When I woke up the next morning, my memory (albeit fuzzy) told me that my sandal was somewhere between the drum circle and the food stands, and I was not about to go find it.

4. Keys

Scaries Level: “Eh, someone’s got a spare.”

After what I call “the Wayne Rooney incident,” I was forced to spend my freshman year spring break doing community service instead of hitting the coast for some reggae music and babes. Because I didn’t want to squander my entire week off school, I took a pit stop at the University of Michigan for a night out. Like any nineteen-year-old with a limited tolerance, the fraternity party we attended turned into me waking up and asking, “Hey, has anyone seen my keys?” After looking for the better part of the morning, they were considered a lost cause. The worst part? My mom had to drive four hours to deliver a set of 1995 Subaru Legacy keys to her son who was coming home to knock out some community service. I was the apple of her eye.

Side note: My community service? I graded papers for my hot high school Spanish teacher and hung out with Tube Socks. She didn’t give me any free hours for the work I put in, forcing me to complete every last minute of all forty. Much like the cheek kiss she gave me at a Kid Rock concert, this clearly showed that we were in Mrs. Robinson territory.

3. A Friend

Scaries Level: “Seriously, guys, where the fuck is he?”

Losing your friend is a gift and a curse. After all, one of the best parts about going out is being able to rehash the massive night with your boys come morning. But at the same time, he could be at some ten’s house taking a bubble bath and eating grapes. When one of your friends goes AWOL, anything is on the table.

You simply have to run through the options of where he could possibly be — a hotel room, his car, his own place — and hope that he’s anywhere but his ex-girlfriend’s apartment or jail (it’s debatable which is worse). Because, at the end of the day, you really need all hands on deck for your hangovers. It’s the tried and true Sunday Scaries sentiment: if we’re all scared collectively, we’re less scared individually.

2. Wallet/Credit Card

Scaries Level: “What’s the appropriate period of time I have to wait before going back to that bar?”
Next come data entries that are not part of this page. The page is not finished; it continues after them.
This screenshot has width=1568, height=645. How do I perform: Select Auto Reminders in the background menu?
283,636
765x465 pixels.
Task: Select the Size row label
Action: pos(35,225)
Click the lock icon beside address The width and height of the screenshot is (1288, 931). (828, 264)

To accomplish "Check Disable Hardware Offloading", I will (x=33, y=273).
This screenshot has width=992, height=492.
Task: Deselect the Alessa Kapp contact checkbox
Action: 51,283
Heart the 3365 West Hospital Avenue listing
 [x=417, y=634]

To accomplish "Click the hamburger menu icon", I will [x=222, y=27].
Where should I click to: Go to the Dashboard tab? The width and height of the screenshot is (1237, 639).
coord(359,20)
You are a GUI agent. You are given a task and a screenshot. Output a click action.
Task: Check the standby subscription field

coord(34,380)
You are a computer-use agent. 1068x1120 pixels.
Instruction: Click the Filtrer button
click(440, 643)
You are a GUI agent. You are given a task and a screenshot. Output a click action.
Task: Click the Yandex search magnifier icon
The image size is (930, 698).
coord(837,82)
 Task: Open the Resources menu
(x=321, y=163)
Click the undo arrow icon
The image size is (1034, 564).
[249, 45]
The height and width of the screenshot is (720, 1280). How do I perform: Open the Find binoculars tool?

You forgot to close your tab; you left your card in the bill at the sushi place; you said, “hold this,” before handing your wallet off to some girl so you could murder the dance floor uninhibited by things in your pockets.

Whatever the case may be, the event of losing a wallet or a credit card is something each and every one of us has had to face at some point in our lives. And while checking your bank account to ensure you didn’t get Robert Allenbyed with phantom strip club charges solves part of the problem, it’s only the beginning.

There’s a rolodex of measures that you have to take to minimize the fiscal and mental damage of losing your card:

• Call all establishments visited the night prior; pray you only have to call one.
• Cancel any and all cards with involvement in the case; mooch off your friends until further notice.
• Go to the previous night’s bar and put brunch on your still-open tab.

1. Phone

Scaries Level: “Hopefully a homeless man in downtown Detroit doesn’t have it.”

Bar none, waking up phoneless is the Super Bowl of losing shit. No one with an entry-level job can afford an iPhone without a contract, and no one our age wants to be known as the dude rocking a fucking Android. Your phone’s probably dead, you can’t retroactively erase the embarrassing texts you sent the night before, and it’s probably wedged in the passenger seat of a taxi in rural Kentucky (been there before).

And if “Find My iPhone” can’t do the trick, you’re staring the trials and tribulations of going an extended period of time without an iPhone directly in the face.

Just last December, by buddy lost his phone in downtown Detroit. After failing to find it in a timely manner, he finally manned up and bought a new iPhone. Shortly thereafter, it came to light that the following dude found his phone. Being the nice guy that my friend is, he unlocked the phone for the guy and let him keep it.

Then this happened.

 

And I’m not sure what’s more savage: the fact that she took a selfie on a toilet or that she has her read receipts on.